Given text>

* * *

Finally, we ran REMD to get a reference free energy curve. The resulting free energy as a function of R_g is shown in Fig. 8. There is very good agreement between the two results. The main difference is that REMD does not visit “rare” (e.g., completely unfolded) states. In the present work, metadynamics alone (8 × 10⁷ MD steps) was approximately twice faster than REMD (16 × 10⁷ MD steps), but a meaningful comparison of the efficiency of the methods would require comparing both methods for the same range of R_g, using optimal parameters, which is beyond the scope of this work.

B. Trialanine

In this section we discuss the free energy associated with the configurations of trialanine, both in implicit and explicit solvents, with the pair of dihedral angles (φ, ψ) chosen as the collective variable, as illustrated in Fig. 2.

First, we ran regular MD for both implicit and explicit solvents for 40 ns. The histogram showing the probability distribution of the collective variable during the implicit solvent run is shown in Fig. 9. It can be seen that there are four maxima. A similar histogram is obtained for trialanine in explicit solvent: the main features (four maxima) persist, but their relative heights are slightly different.

* * *

Dataset extract>
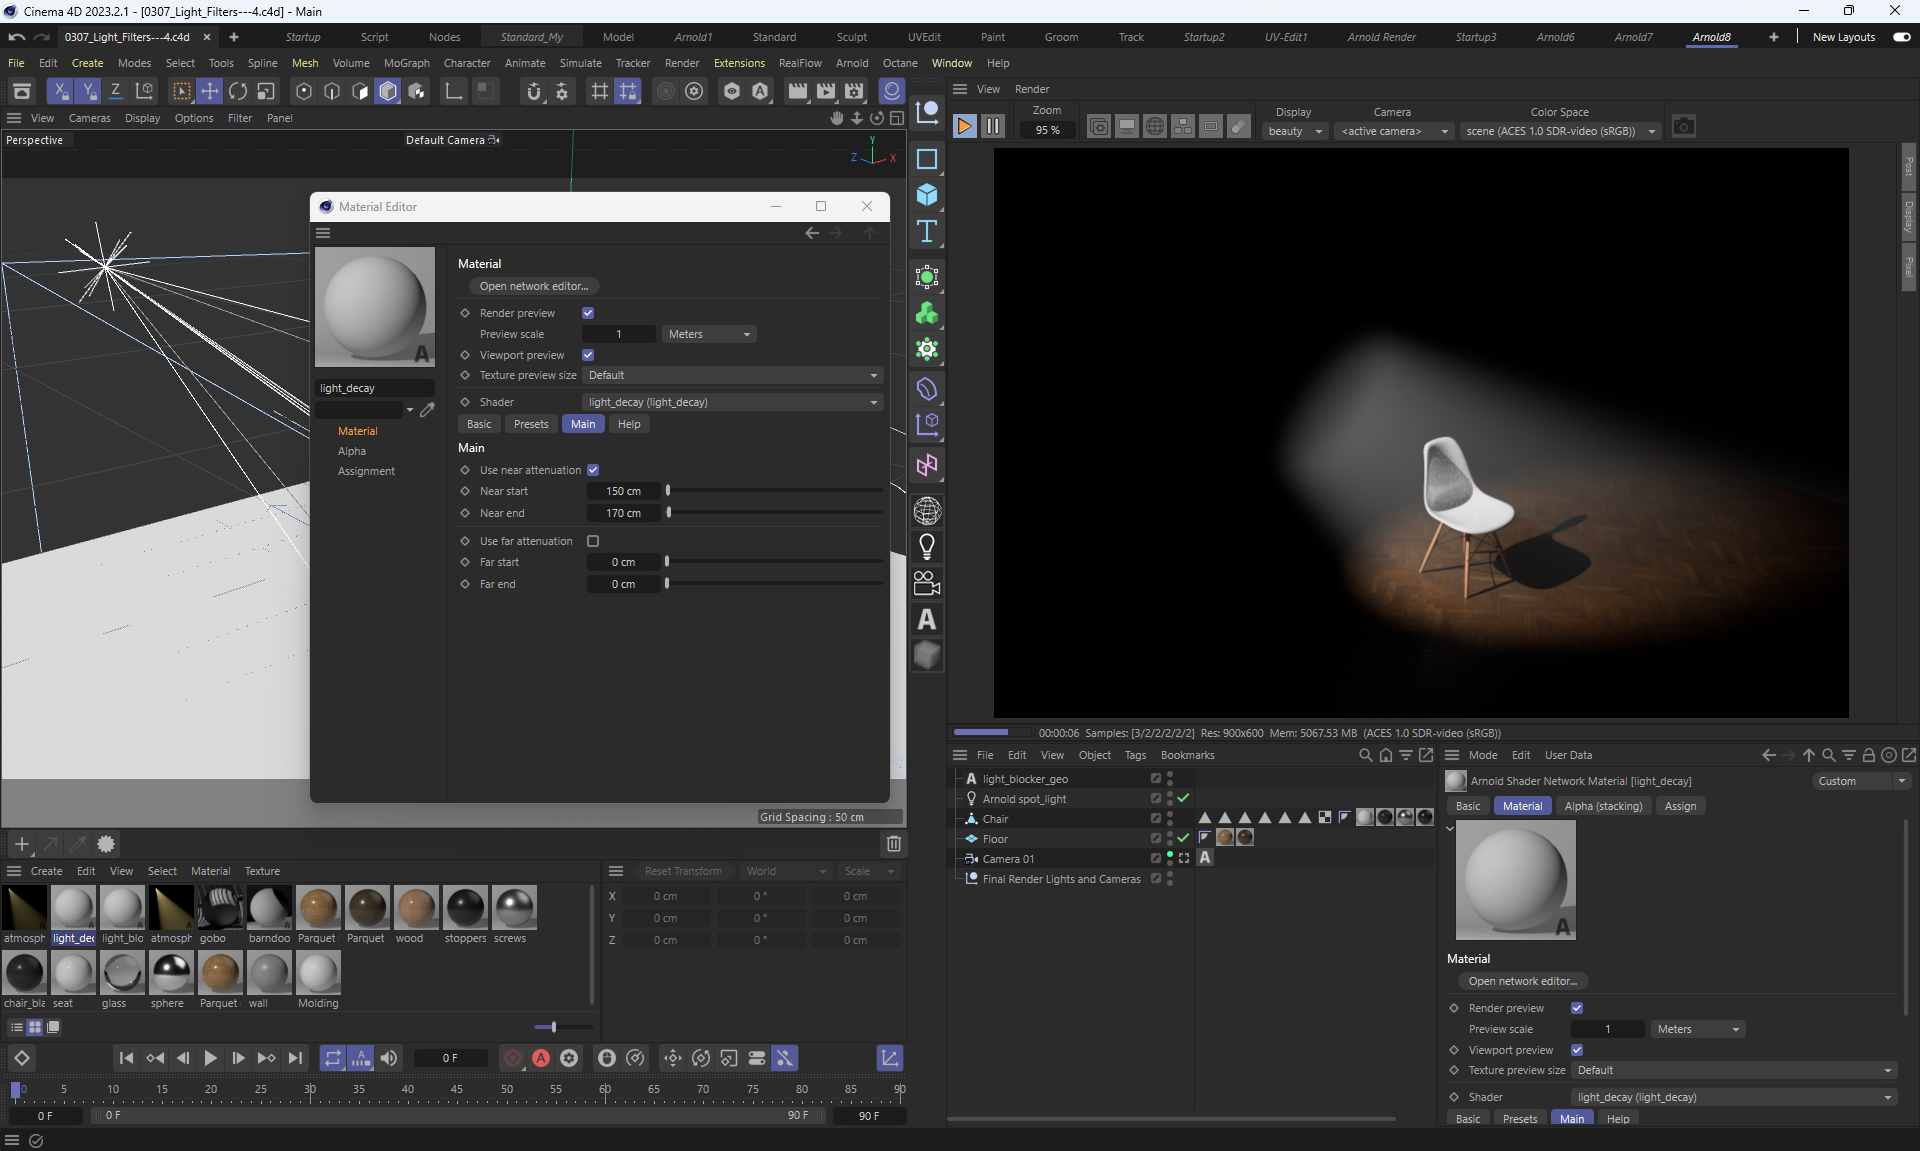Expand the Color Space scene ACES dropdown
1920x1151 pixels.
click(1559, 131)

* * *

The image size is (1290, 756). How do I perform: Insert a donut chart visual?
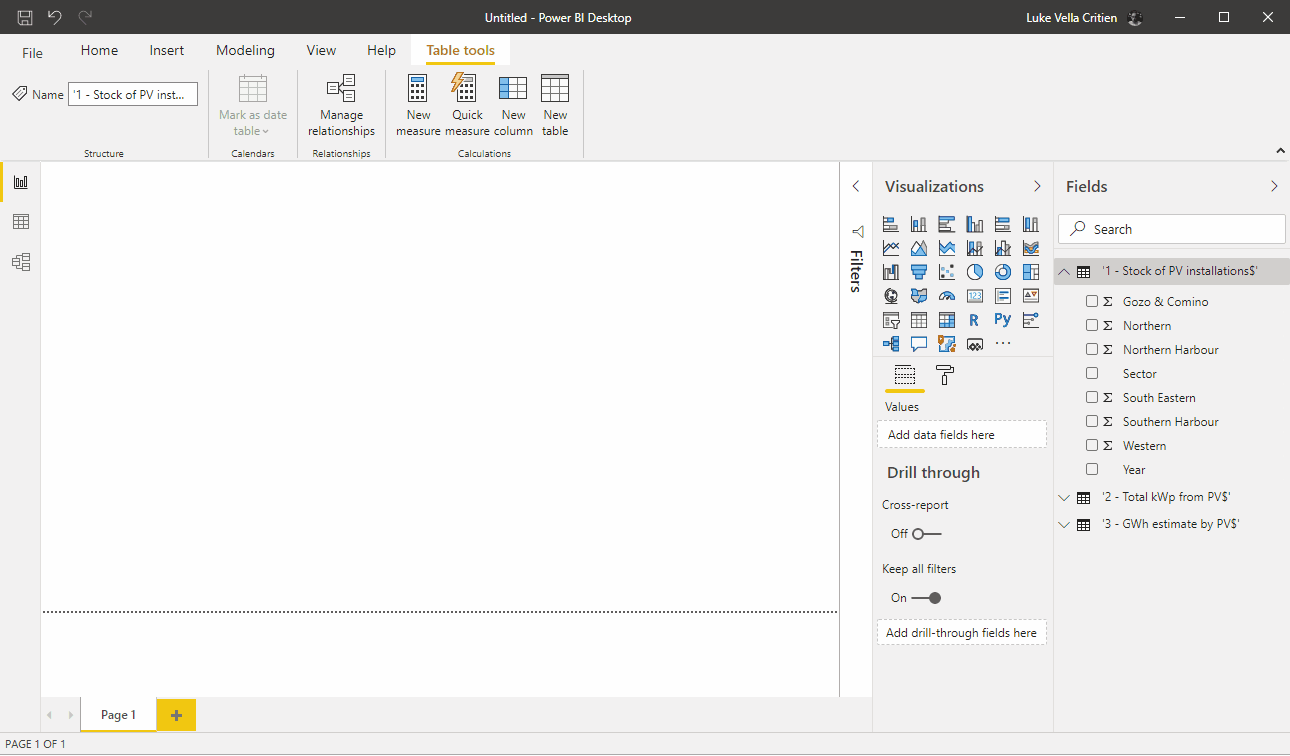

* * *

Jobs>
a - From the passage on free energy simulations, render this sentence in French: "The main difference is that REMD does not visit “rare” (e.g., completely unfolded) states."
b - Resume the passage on free energy simulations of trialanine, picking up right after its final sentence.
You can do without the rows for this work.

The replies>
a - La principale différence est que la REMD ne visite pas les états « rares » (par exemple, complètement dépliés).

b -
FIG. 9 — (Color online) Histogram showing the equilibrium distribution of the collective variable (pair of dihedral angles shown in Fig. 2) for the trialanine molecule in implicit solvent (40 ns long molecular dynamics at T=300 K).

Second, we carry out metadynamics runs for both systems until 3 × 10⁴ Gaussians have been added to the hill potential. The total number of MD steps at that point corresponded to ≈12.5 ns in each case. The trajectory of the test particle for the implicit solvent simulation is presented in Fig. 10. As expected, the test particle explores regions of higher free energy after flooding the minima with hills. In particular, the left-handed α-helix local minimum, which is not accessible in regular MD at T=300 K, was discovered after a few thousands of Gaussians were added to the hill potential. With 3 × 10⁴ Gaussians the test particle trajectory has covered all $Q$ in both implicit and explicit solvent systems. The negative of the hill potentials are shown in Fig. 11 (top row).

FIG. 10 — (Color online) Test particle trajectory for trialanine metadynamics simulation in implicit solvent after 1 × 10³ (left), 5 × 10³ (center), and 1 × 10⁴ (right) hills were accepted.

FIG. 11 — (Color) Free energies for zwitterionic trialanine (Fig. 2): as computed by metadynamics alone (top row), including umbrella corrections (bottom row). Left column: implicit solvent and right column: explicit solvent. In each case the free energy has been sampled on a 60×60 grid [bicubic interpolation (Ref. ⁴⁴) used]. The color changes from blue through yellow to red as the value of the free energy increases. The contour lines are plotted at −14.5, −13.5, . . . ,−0.5 kcal/mol.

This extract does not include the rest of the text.